The US Department of Transportation's National Highway Traffic Safety Administration (NHTSA) is demanding action from autonomous car makers after identifying "a clear pattern of driverless AVs interfering with law enforcement and other first responders" over the past months. Jonathan Morrison, the agency's administrator, wrote a letter addressing the developers and issuing a call to action. Emergency situations are not rare or "edge cases," he wrote, so he wants AV developers and operators focus their resources on fixing the issue immediately.
While the NHTSA didn't give specific examples, there have been news about self-driving vehicles getting in the way of ambulances and fire trucks, like in the image above, for years. After a deadly shooting at a bar in Austin, Texas in March, a Waymo vehicle blocked an ambulance that was responding to the incident. While an officer was able to manually drive the Waymo robotaxi out of the way, it cost them a few minutes to resolve the problem.

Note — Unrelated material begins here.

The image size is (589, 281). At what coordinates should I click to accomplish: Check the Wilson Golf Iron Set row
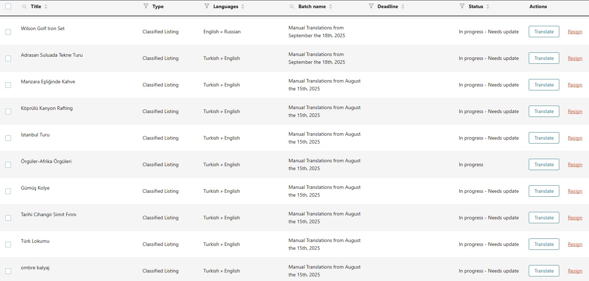[x=8, y=32]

According to Wired, emergency first responder leaders told regulators during a meeting in March that they were becoming frustrated at the behavior of autonomous vehicles on the streets. They said they've had to spend time during emergencies resolving problems with frozen or stuck cars. Officials from San Francisco and Austin, where Waymo's robotaxi service has been in operation for a while now, said the company's vehicles have been getting worse. They've apparently been seeing "backsliding" in the AVs' performance, with the vehicles now committing more traffic violations.
San Francisco Fire Department chief Patrick Rabbitt, reportedly said that Waymo vehicles have recently been freezing and blocking the department's fire stations and trucks. Austin officials echoed what Rabbitt said. Waymo vehicles have also been "freezing up" in the city and have been failing to recognize first responders' hand signals. Dealing with the company's robotaxis are costing them precious time and preventing them from responding to emergencies in a timely manner.
"Every second matters when law enforcement officers, firefighters, or paramedics are answering a call because lives are on the line. That is why human drivers who impede these operations are subject to fines and even jail time," Morrison wrote in his letter. "So, when an AV disrupts first responders or impedes an emergency vehicle, it ceases to be a minor software anomaly. The technology driving alongside them must support their efforts and get out of the way, not disrupt their life saving mission or compound the dangers they face."
Morrison said the NHTSA will schedule meetings with autonomous vehicle makers by the end of July to hear their solutions, giving them less than a month to conjure up a response to the agency's call to action.